Without ever being able to know just what happens in an artist's head, one is forced to look at his environment to understand a surge or, as in this case, a decline in his powers. In doing so, it is not too hard to pinpoint a major factor in the mid-1940s that might have contributed to Arlen's slippage. The post-war public's taste for sophisticated pop and theater songs was, after Oklahoma!, geared to the new form called the musical play. Richard Rodgers was certainly faring best in this regard. Later in the decade he was able to follow Oklahoma! with two other financially and artistically successful works, Carousel and South Pacific.
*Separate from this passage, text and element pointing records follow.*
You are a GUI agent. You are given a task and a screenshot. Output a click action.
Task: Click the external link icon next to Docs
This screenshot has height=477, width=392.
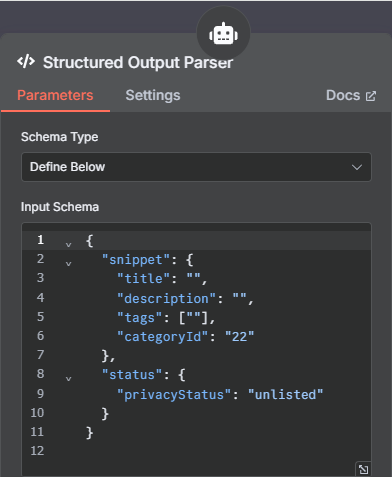pos(371,96)
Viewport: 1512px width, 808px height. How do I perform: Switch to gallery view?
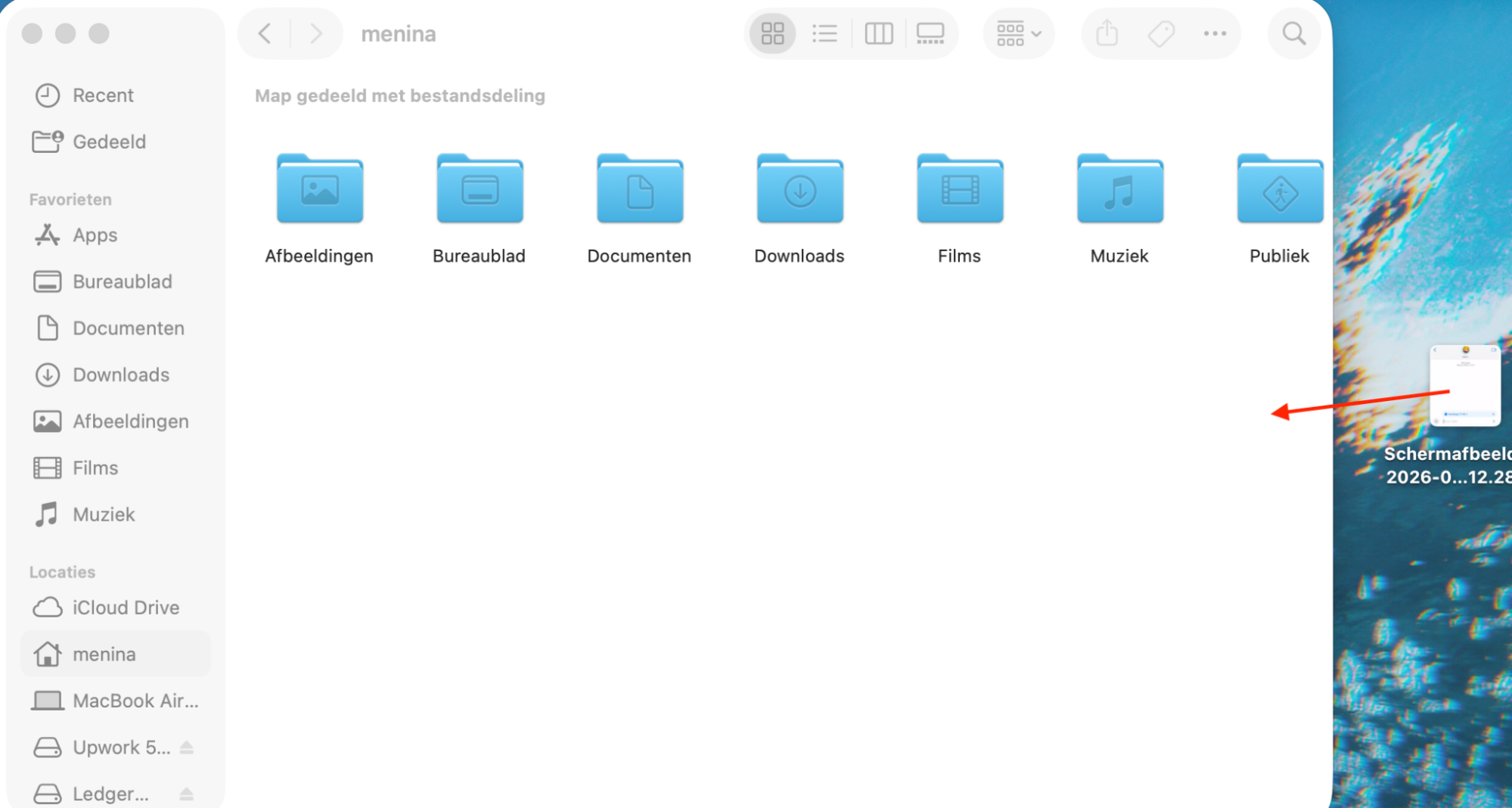(930, 33)
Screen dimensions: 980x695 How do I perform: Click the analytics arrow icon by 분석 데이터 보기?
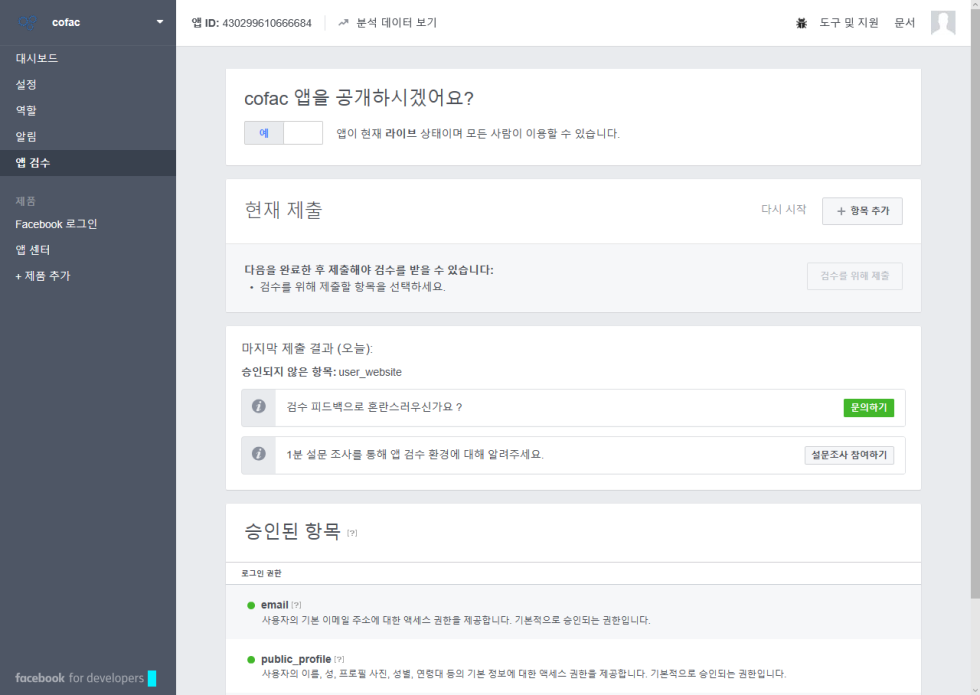(x=344, y=23)
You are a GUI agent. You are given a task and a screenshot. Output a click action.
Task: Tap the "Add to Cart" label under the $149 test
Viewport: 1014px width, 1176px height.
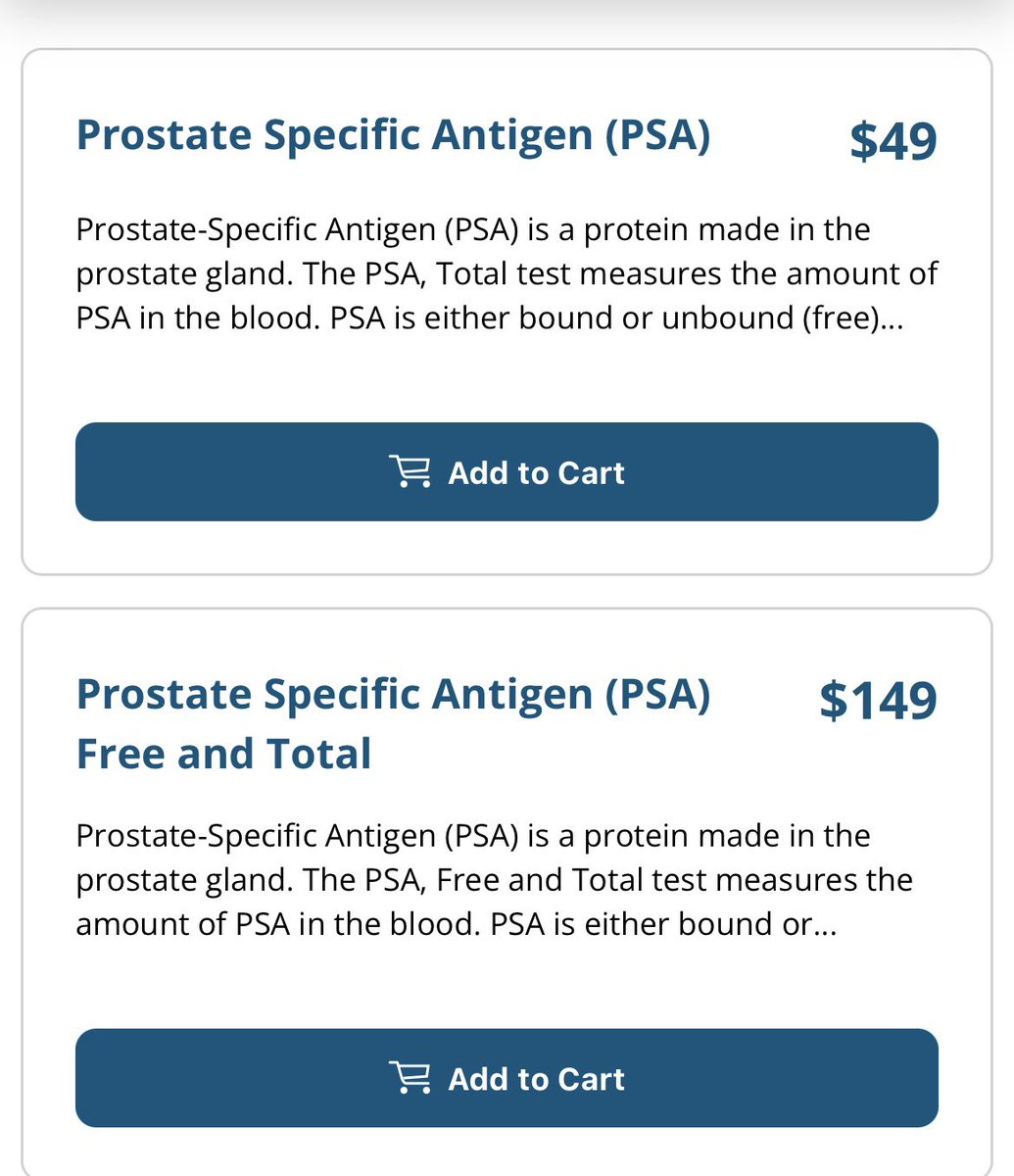[x=536, y=1078]
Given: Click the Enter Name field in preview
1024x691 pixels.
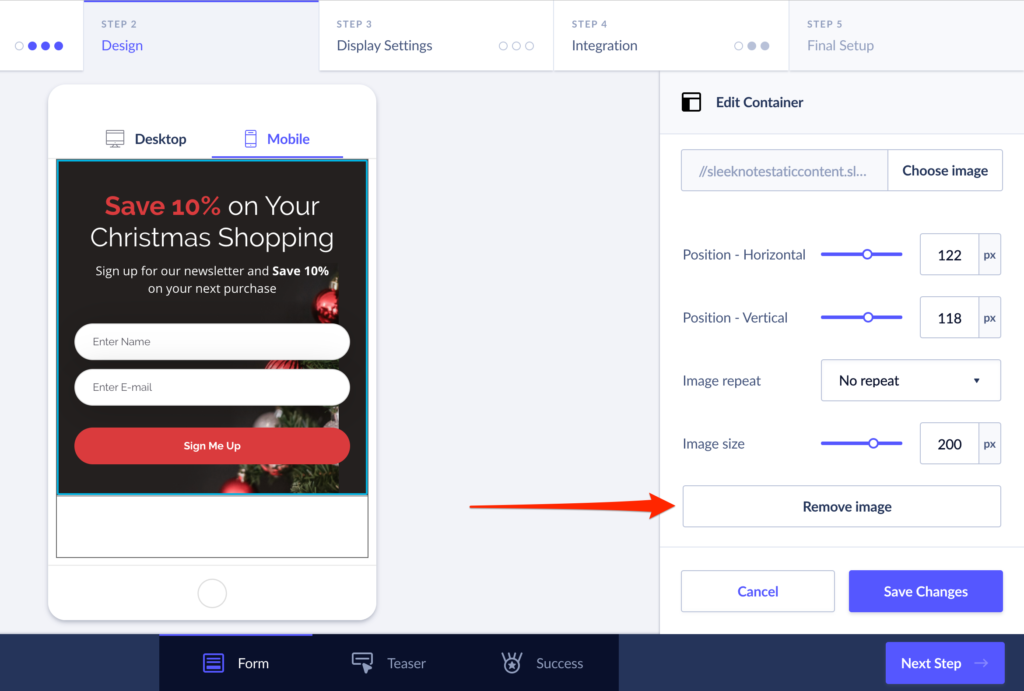Looking at the screenshot, I should pos(212,342).
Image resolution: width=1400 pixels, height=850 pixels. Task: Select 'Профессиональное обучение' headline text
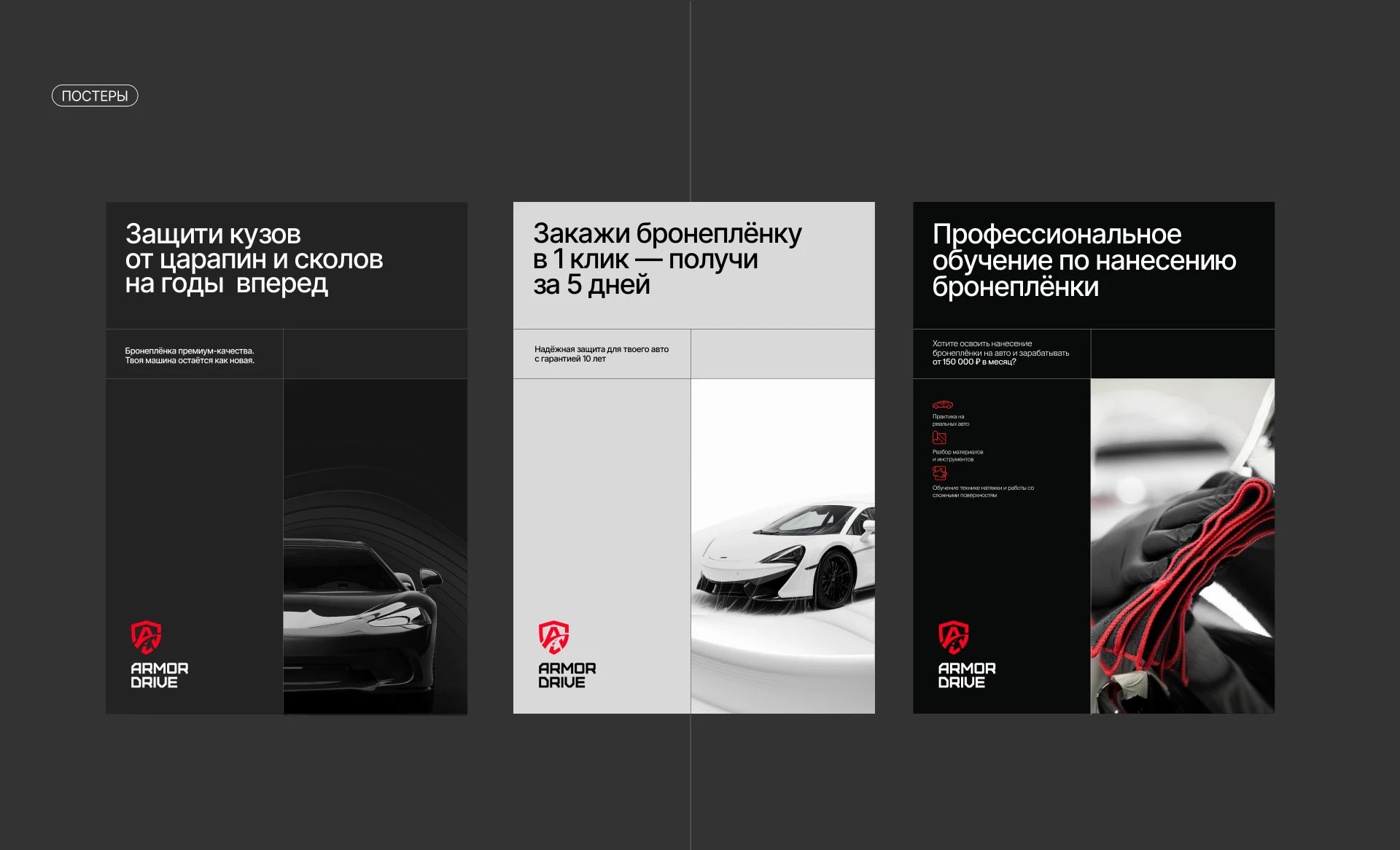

Kern died before he was able to give the new integrated book musical a try (although he had invented it with Show Boat in 1927) but Porter managed to pull it off with Kiss Me Kate as did Berlin with Annie Get Your Gun. Arlen, however, found no suitable vehicle. He was the youngest of these great writers and yet he had failed to capitalize on the new trend
His lack of a steady partner was perhaps his greatest stumbling block. Rodgers succeeded best not only because of his long-time desire for and vision of the musical play but because he had teamed up with Oscar Hammerstein, a man who was not only a wonderful lyricist but an excellent writer of libretti, as he had shown with Show Boat. Berlin and Porter, who wrote both words and music, had no such partnerships to fall back on. But they did have luck. It was Berlin's good fortune that Dorothy Fields was on hand to write the book for Annie Get Your Gun and it was to Porter's great advantage that Sam and Bella Spewack were doing the same for Kiss Me Kate. But such happy associations were not permanent ones. Fields and the Spewacks went on to other concerns. Their careers were not fundamentally entwined with Berlin or Porter and both of those men found it increasingly difficult to get the right writers for the right shows. Arlen, for his part, was removed from the running by an extra step. Unlike Berlin and Porter, he needed a lyricist. But his lyricists, able as they were, were not playwrights, as was Hammerstein. Men like Johnny Mercer, Yip Harburg and Leo Robin had little expertise in the construction of book musicals. It is not unreasonable to believe that Arlen, had he gotten to Hammerstein first in the early '40s, might have had something of the second wind that Rodgers received. As it turned out Arlen tried very hard to make it in the new world of Broadway but he failed, despite his excellent work on St. Louis Woman and House of Flowers (one of its wonderful songs was “A Sleepin' Bee”). His interior momentum was still intact—“The Man That Got Away" and "I Never Has Seen Snow" from 1954 and "Paris Is a Lonely Town" from the 1962 film Gay Purree (sung by Judy Garland) continued the bluesy style begun decades before. He was able to continue his development in an idiosyncratic sense. But he was unable to remain abreast of and in command of the times, growing in a way that would excite the public at large—as Rodgers and Hammerstein were doing and as the Beatles would do a few years later.